◆ **Records shown**
===
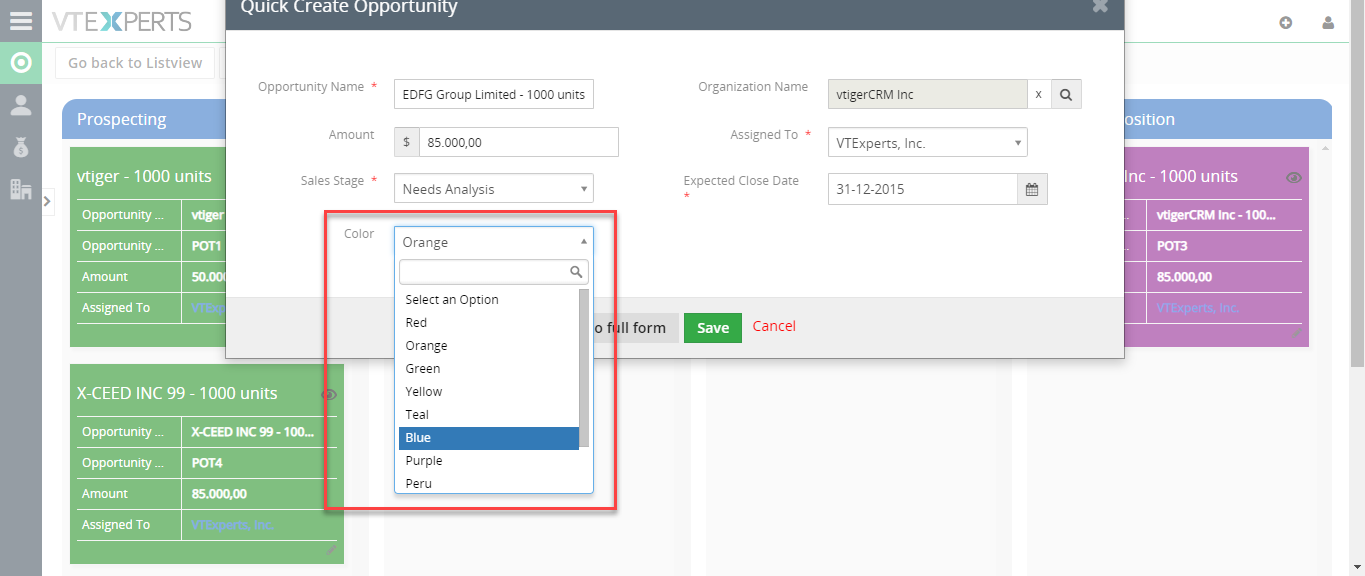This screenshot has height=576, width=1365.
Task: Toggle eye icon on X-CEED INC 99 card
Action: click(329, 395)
===
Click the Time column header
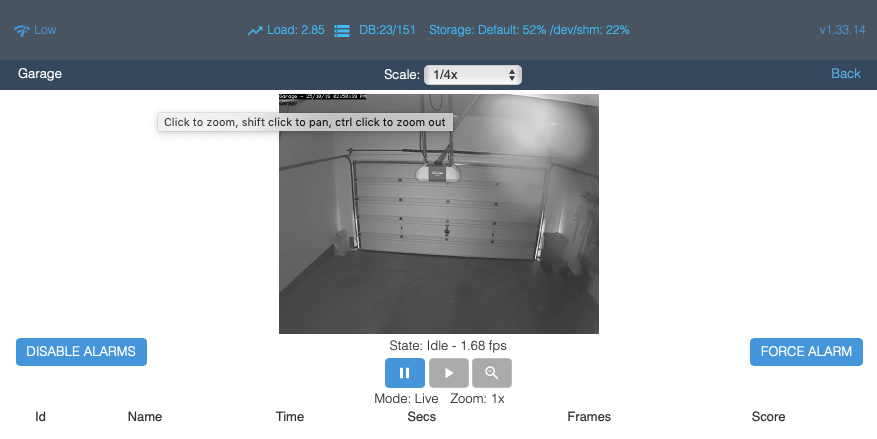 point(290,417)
===
◆ **Your task**
Copy out the records again, starting at the line that contains "This screenshot has height=576, width=1365." and ending at the line that contains "Action: click(329, 395)", both included. Leave the pictures out.

◆ **Solution for this task**
This screenshot has height=576, width=1365.
Task: Toggle eye icon on X-CEED INC 99 card
Action: click(329, 395)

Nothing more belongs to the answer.